A special mention must be made of Vedant Agrawal’s soliloquy as Dushyant. A character everyone could relate to, Dushyant has dreams of acting but also has well-meaning parents who want him to grow up to be ‘Doctor Man’  a species above the rest  and don’t think actors amount to much. Vedant gives a splendid performance, switching from the keen kid he was, to his autocratic parent and the beat but still hopeful adult he grows into. This piece also had many light-hearted insider references to members of the cast and crew.

While ‘Taramandal’ was a nice play overall, it was good only inconsistently. The dialogues require powerful acting to lend them colour, and this is beyond the scope of a student-led production, whose cast, while competent, is only now feeling its way toward semi-professional theatre.

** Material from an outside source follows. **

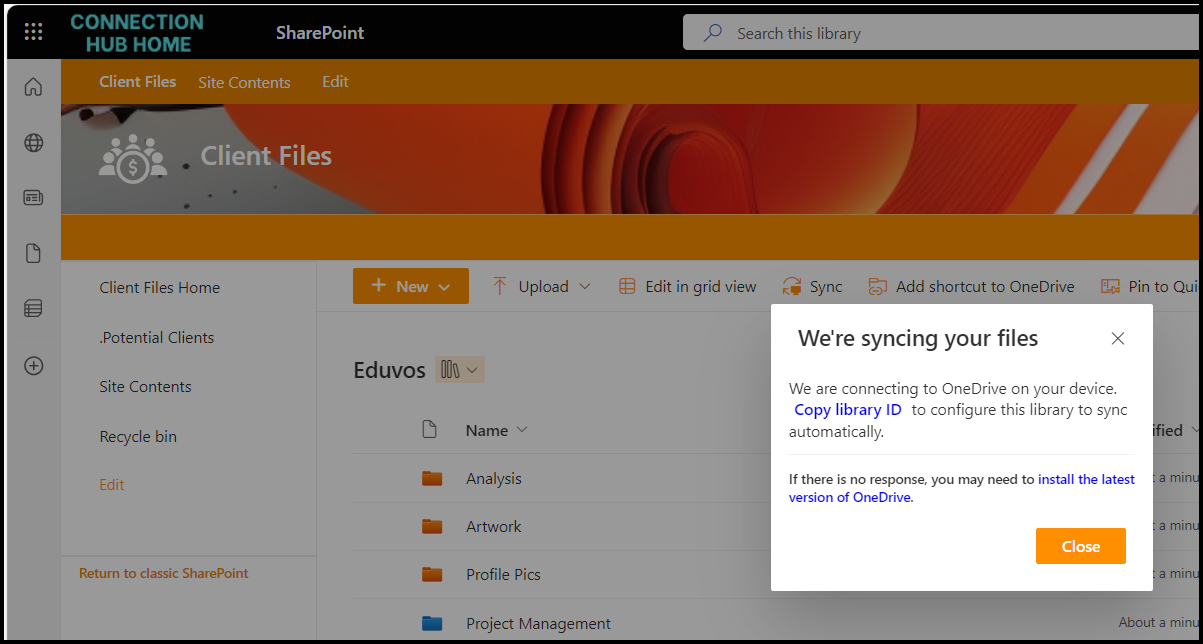Dismiss the sync dialog with X
The image size is (1203, 644).
coord(1118,339)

Stagecoach this year was produced by Crea-Shakthi, ‘a theatre group committed to the cause of taking the craft­ to the next generation … with special attention to the city’s college talent’. Why did they decide to ticket their performance this time? The director, Mukesh Manjunath, says that it was “primarily to introduce Stagecoach to the Chennai theatre scene,” and “we are a budding theatre group taking our first few steps towards being a semi-professional theatre group and maybe a professional group sometime in the future. So to guide us through, we had Crea-Shakthi helping us in the last two years. It was a purely business decision on their part to price tickets.” Crea-Shakthi helped only with the technical aspects of the production and had no creative influence whatsoever.

Largely, the audience from IIT did not endorse the decision to price entry, especially at Rs. 150 per head. Given that the auditorium was about as big as CLT, and that the venue, lights and props weren’t exceptional (compared to last year’s play), many among the audience, and the writer herself, were of the opinion that the experience was not commensurate with the pricing.